Forschungsschwerpunkt des Imba ist die Herstellung von Organoiden aus Stammzellen. Diese salopp "Mini-Organe" genannten Zellkulturen wachsen und verhalten sich so wie im Körper. Knoblich und seine Kollegen bauen Modelle für Epilepsie, neuro-psychiatrische Erkrankungen, Gehirn-Tumore oder des Darms und Magens, um Medikamente zu testen. Klinische Studien zur Behandlung von Krankheiten wie Parkinson würden derzeit beginnen, "in zwei, drei Jahren wissen wir, ob es geht", sagte Knoblich (55), und fügte hinzu: "Es sieht vielversprechend aus, eine Therapie könnte möglich werden, solange ich Wissenschafter bin."

Am Imba, eine Einrichtung der Österreichischen Akademie der Wissenschaften (ÖAW), wurde 2016 eine Stammzell-Initiative gestartet. Ausgestattet wurde sie mit 22,5 Millionen Euro vom Bund und der Stadt Wien. Die Mittel wurden Imba-Chef Josef Penninger 2015 zugesagt, damit er nicht nach Deutschland wechselt.

Mittlerweile arbeiten fünf Gruppen mit 43 Wissenschaftern in der von Knoblich koordinierten Initiative. Zudem gibt es eine Stammzellen-Facility mit elf Mitarbeitern, wo Dienstleistungen auch für externe Forschergruppen angeboten werden - etwa in Form einer Sammlung von 17.000 verschiedenen Stammzell-Klonen, die je eine Mutation in einem Gen tragen.

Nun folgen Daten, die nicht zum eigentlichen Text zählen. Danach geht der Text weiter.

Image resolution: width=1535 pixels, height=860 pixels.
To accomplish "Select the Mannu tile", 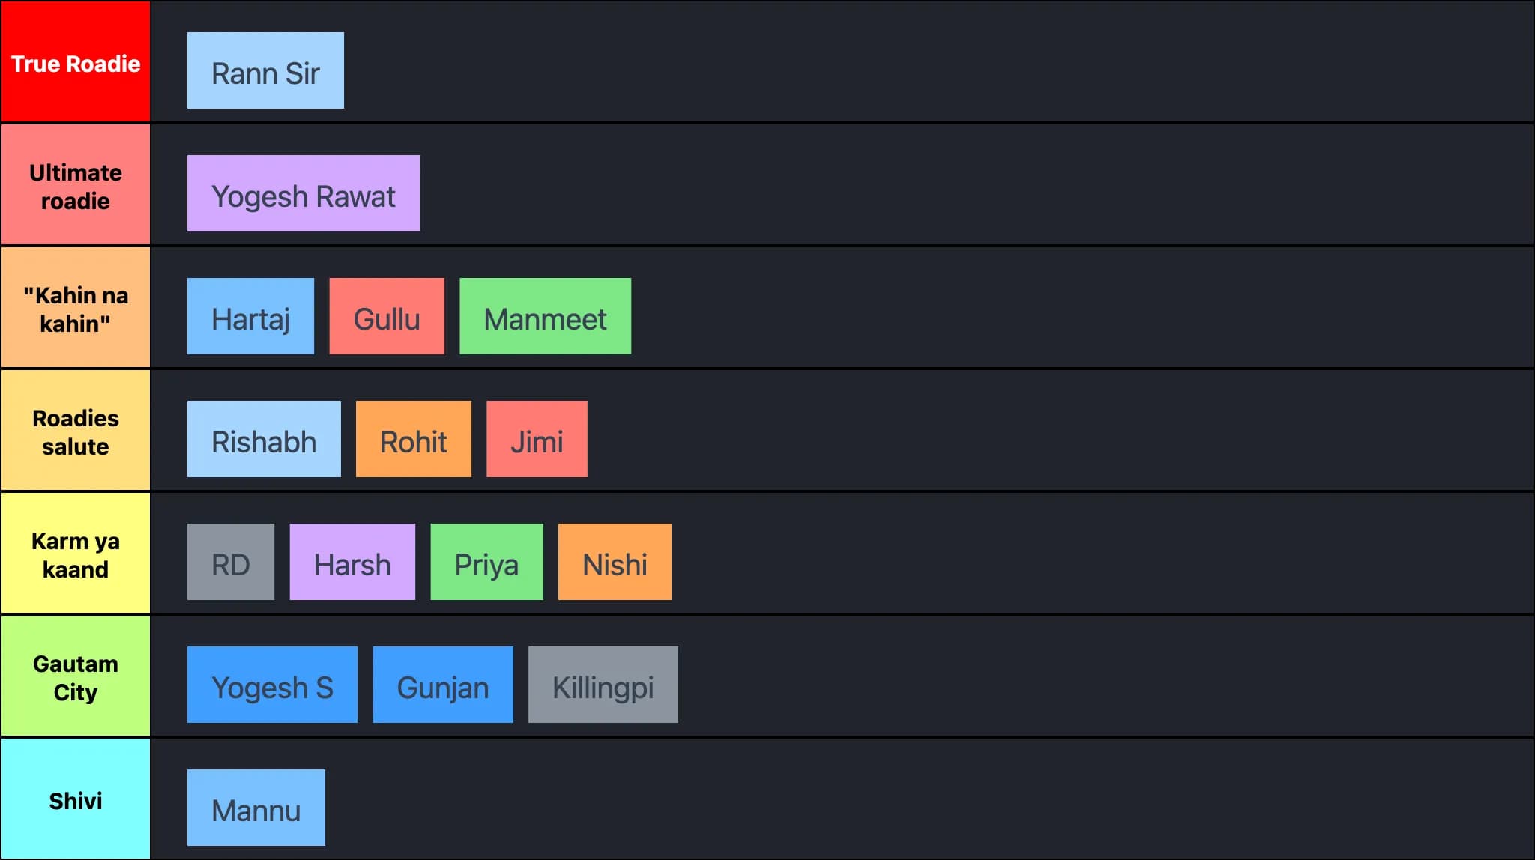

Marius Wernig, ein aus Kärnten stammender Stammzellforscher an der kalifornischen Universität Stanford, stellt der Expertise in Wien Top-Noten aus. "Obwohl Österreich ein kleines Land ist und man hierzulande nicht genau weiß, wie man da steht, ist die Stammzellforschung deutlich auf dem internationalen Radar", betonte er. Mit Knoblich und Elly Tanaka vom Institut für Molekulare Pathologie (IMP) seien "zwei Schwergewichte der Stammzellforschung hier tätig".

Um die "teilweise sehr fragmentierte Forschung in Österreich" besser zu vernetzen, wird im Frühjahr die Österreichische Gesellschaft für Stammzellforschung ihre Arbeit aufnehmen. Allerdings schätzen Experten die heimische Forschungsförderung in diesem Bereich als "ausbaufähig" ein, im internationalen Vergleich sei man "schlecht aufgestellt", betonte Frank Edenhofer vom Institut für Molekularbiologie der Universität Innsbruck. Es gebe viele hervorragend bewertete Projekte, die keine Förderung bekommen.

Dass Imba-Chef Penninger, wie er Anfang Februar angekündigt hat, nun nach Kanada wechselt, kann Knoblich "durchaus verstehen". Es gäbe das Imba ohne Penninger nicht, mittlerweile sei das Institut aber sehr stabil. "Wie es hier weitergeht, liegt in den Händen der ÖAW", sagte Knoblich.